Section 28.1. Sharing Partitions

As we've explained in the section "Mounting Filesystems" in Chapter 10, partitions on local hard disks are accessed by mounting them onto a directory in the Linux filesystem. To be able to read and write to a specific filesystem, the Linux kernel needs to have support for it.

28.1.1. Filesystems and Mounting

Linux has filesystem drivers that can read and write files on the traditional FAT filesystem and the newer VFAT filesystem, which was introduced with Windows 95 and supports long filenames. It also can read and (with some caveats) write to the NTFS filesystem of Windows NT/2000/XP.

In "Building a New Kernel" in Chapter 18, you learned how to build your own kernel. In order to be able to access DOS (used by MS-DOS and Windows 3.x) and VFAT (used by Windows 95/98/ME) partitions, you need to enable DOS FAT fs support in the File systems section during kernel configuration. After you say yes to that option, you can choose MSDOS fs support and VFAT (Windows-95) fs support. The first lets you mount FAT partitions, and the second lets you mount FAT32 partitions.

If you want to access files on a Windows NT partition that carries an NTFS filesystem, you need another driver. Activate the option NTFS filesystem support during the kernel configuration. This lets you mount NTFS partitions by specifying the file system type ntfs. Note, however, that the current NTFS driver supports just read-only access. There is a version of this driver available that supports writing as well, but at the time of this writing, it was still under development, and not guaranteed to work reliably when writing to the NTFS partition. Read the documentation carefully before installing and using it!

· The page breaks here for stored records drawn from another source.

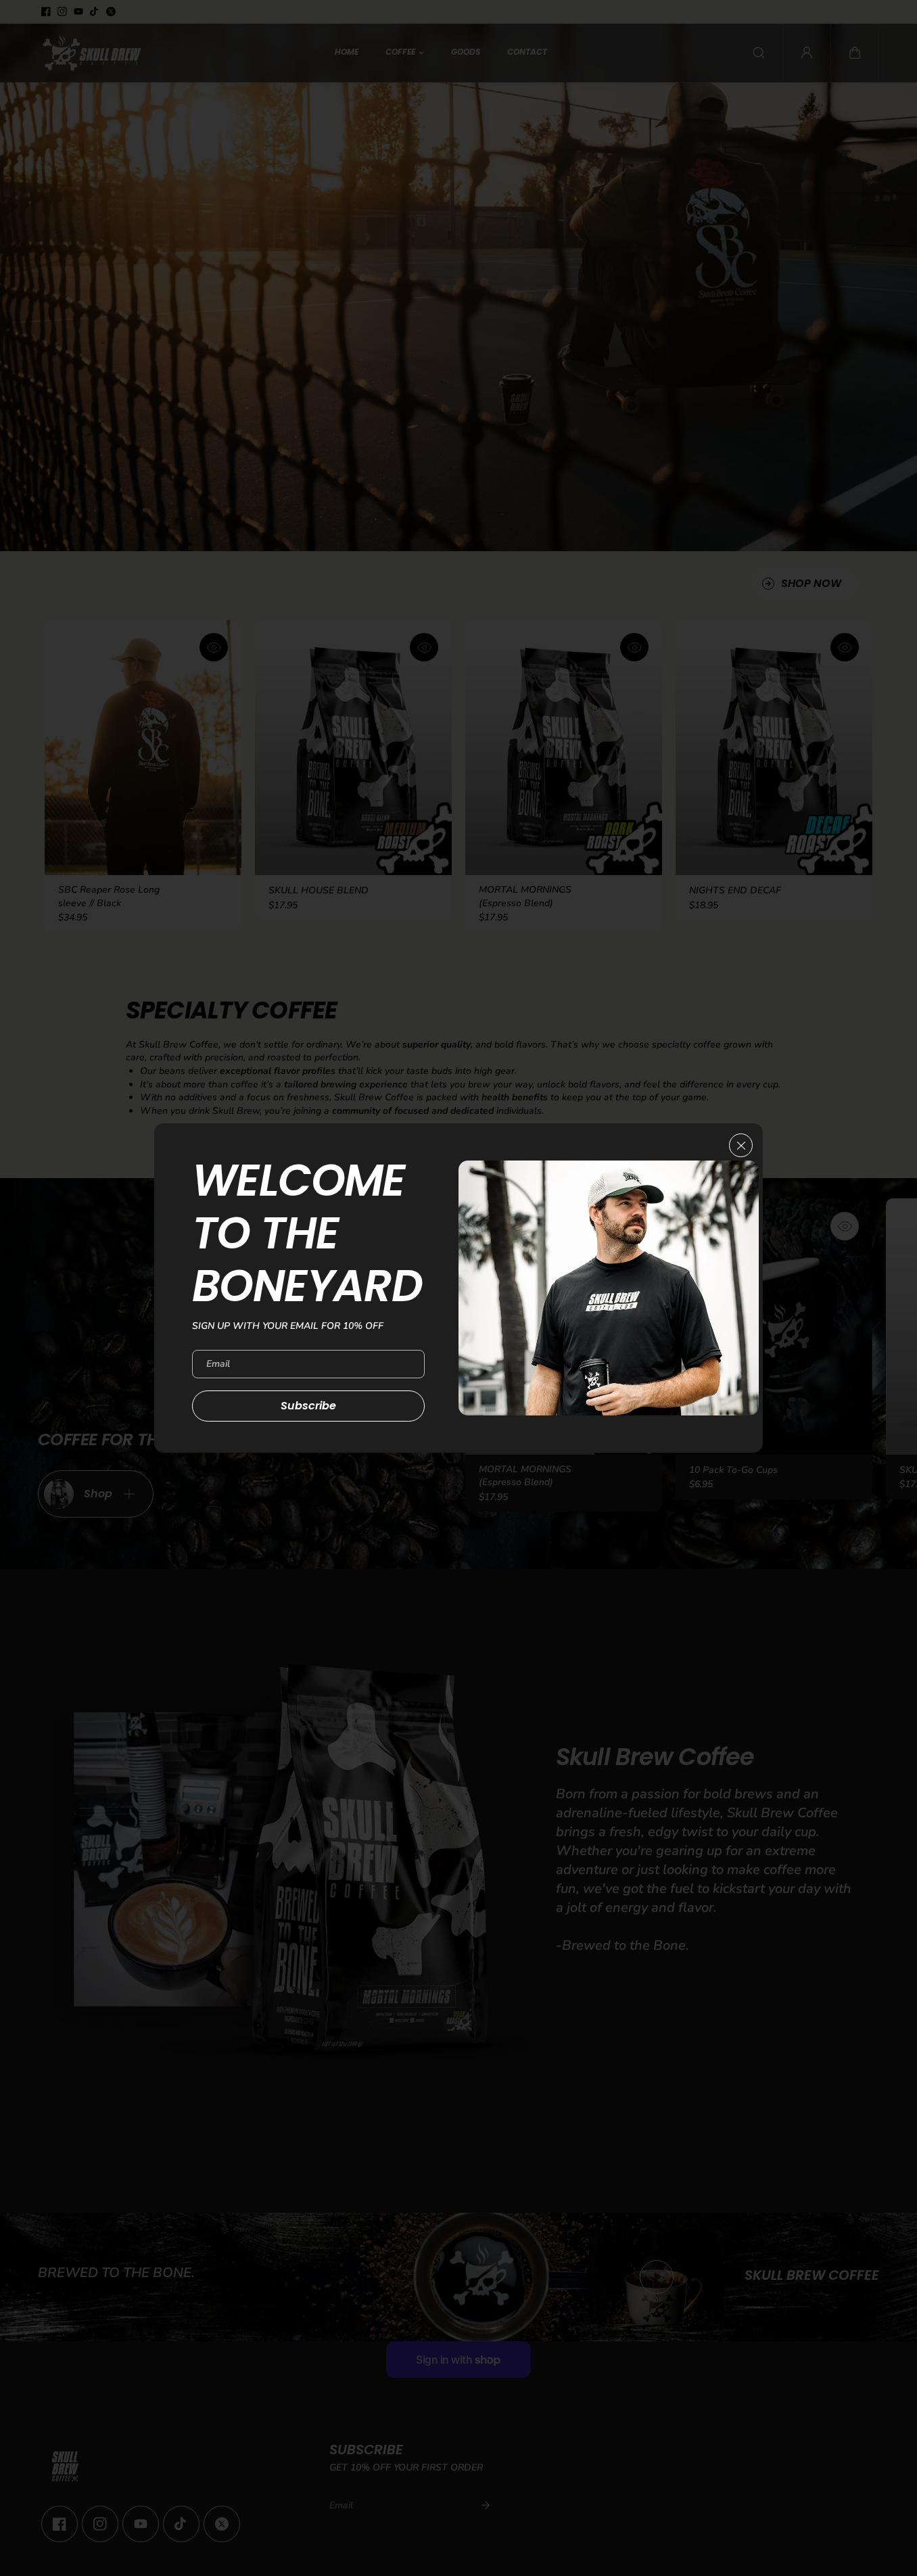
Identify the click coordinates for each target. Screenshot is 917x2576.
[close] (741, 1145)
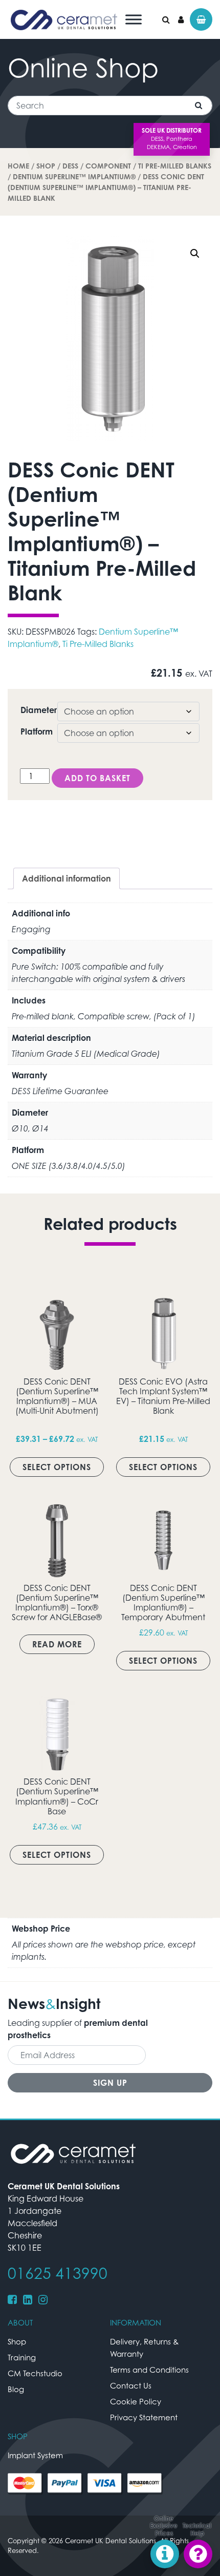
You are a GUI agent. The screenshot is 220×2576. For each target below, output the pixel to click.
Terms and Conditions (149, 2369)
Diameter (38, 710)
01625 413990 (57, 2273)
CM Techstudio (35, 2373)
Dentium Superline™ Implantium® (74, 176)
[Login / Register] (181, 19)
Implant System (35, 2455)
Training (22, 2357)
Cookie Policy (135, 2401)
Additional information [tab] (66, 878)
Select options (57, 1467)
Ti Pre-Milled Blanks (174, 165)
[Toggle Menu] (133, 19)
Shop (45, 165)
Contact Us (130, 2385)
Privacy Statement (144, 2417)
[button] (195, 253)
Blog (16, 2389)
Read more (57, 1644)
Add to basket (97, 778)
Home (18, 165)
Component (108, 165)
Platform (36, 731)
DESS (70, 165)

While Linux is running, you can mount a Windows partition like any other type of partition. For example, if the third partition on your first IDE hard disk contains your Windows 98 installation, you can make the files in it accessible with the following command, which must be executed as root:

# mount -t vfat /dev/hda3 /mnt/windows98

The /dev/hda3 argument specifies the disk drive corresponding to the Windows 98 disk, and the /mnt/windows98 argument can be changed to any directory you've created for the purpose of accessing the files. But how do you know that you need (in this case) /dev/hda3? If you're familiar with the naming conventions for Linux filesystems, you'll know that hda3 is the third partition on the hard disk that is the master on the primary IDE port. You'll find life easier if you write down the partitions while you are creating them with fdisk, but if you neglected to do that, you can run fdisk again to view the partition table.

The filesystem drivers support a number of options that can be specified with the -o option of the mount command. The mount(8) manual page documents the options that can be used, with sections that explain options specific to the fat and ntfs filesystem types. The section for fat applies to both the msdos and vfat filesystems, and there are two options listed there that are of special interest.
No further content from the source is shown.